Dataset records:
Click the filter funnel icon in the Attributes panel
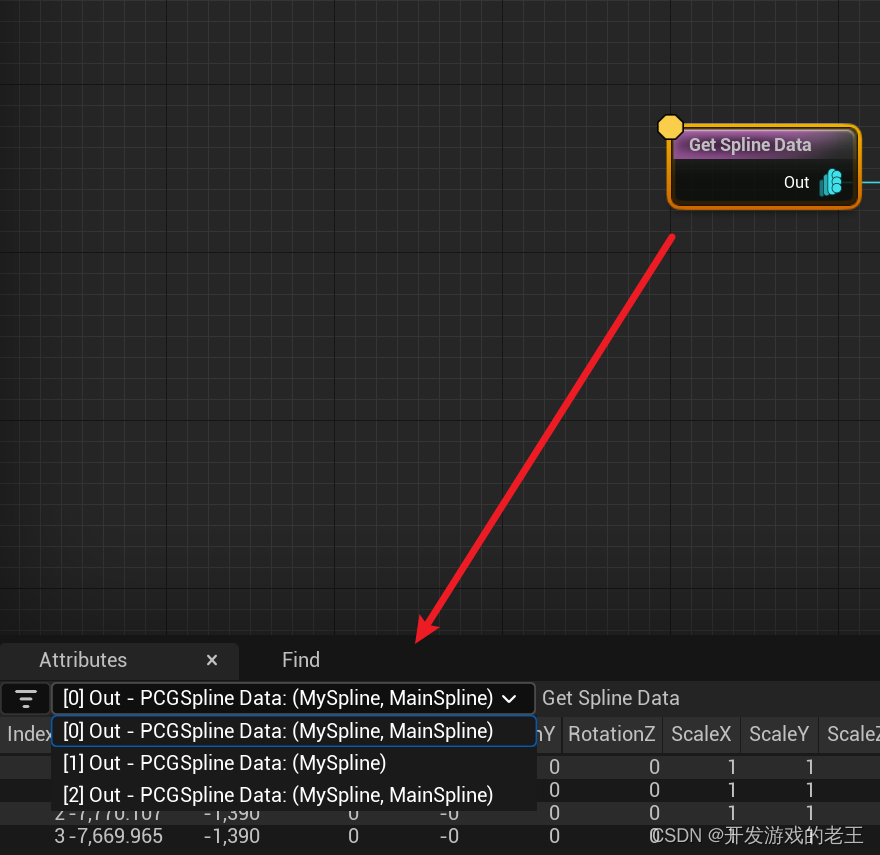 [x=25, y=698]
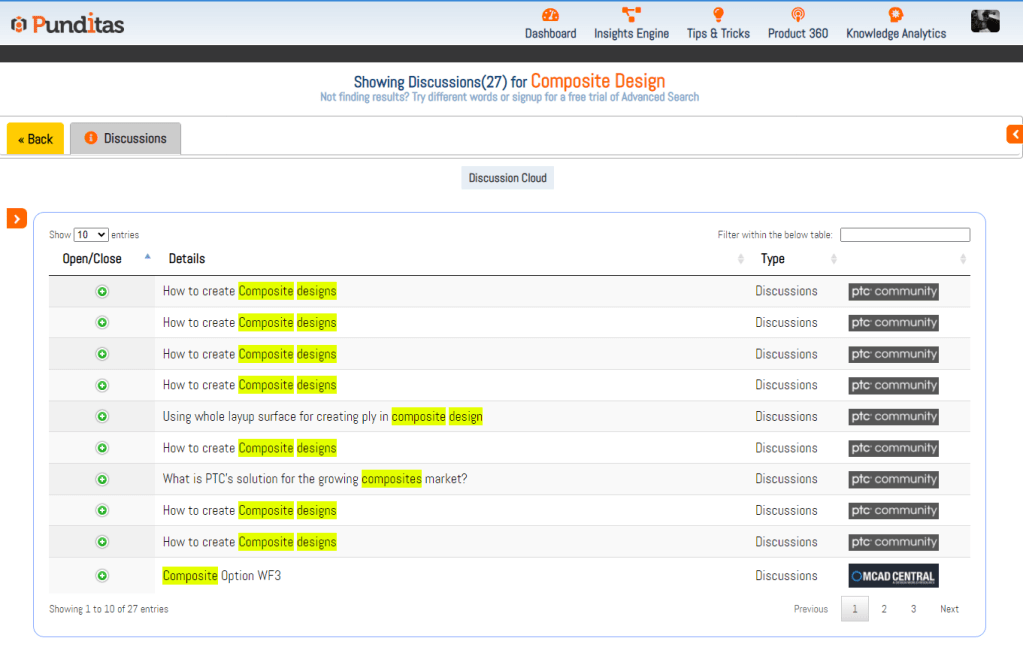1023x647 pixels.
Task: Open the Show entries count dropdown
Action: click(x=91, y=235)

Your instructions: Retype the entries above line for line, leaving out the pictures.

The response:
Click the filter funnel icon in the Attributes panel
 [x=25, y=698]
1023x647 pixels.
Task: Open the Show entries count dropdown
Action: click(x=91, y=235)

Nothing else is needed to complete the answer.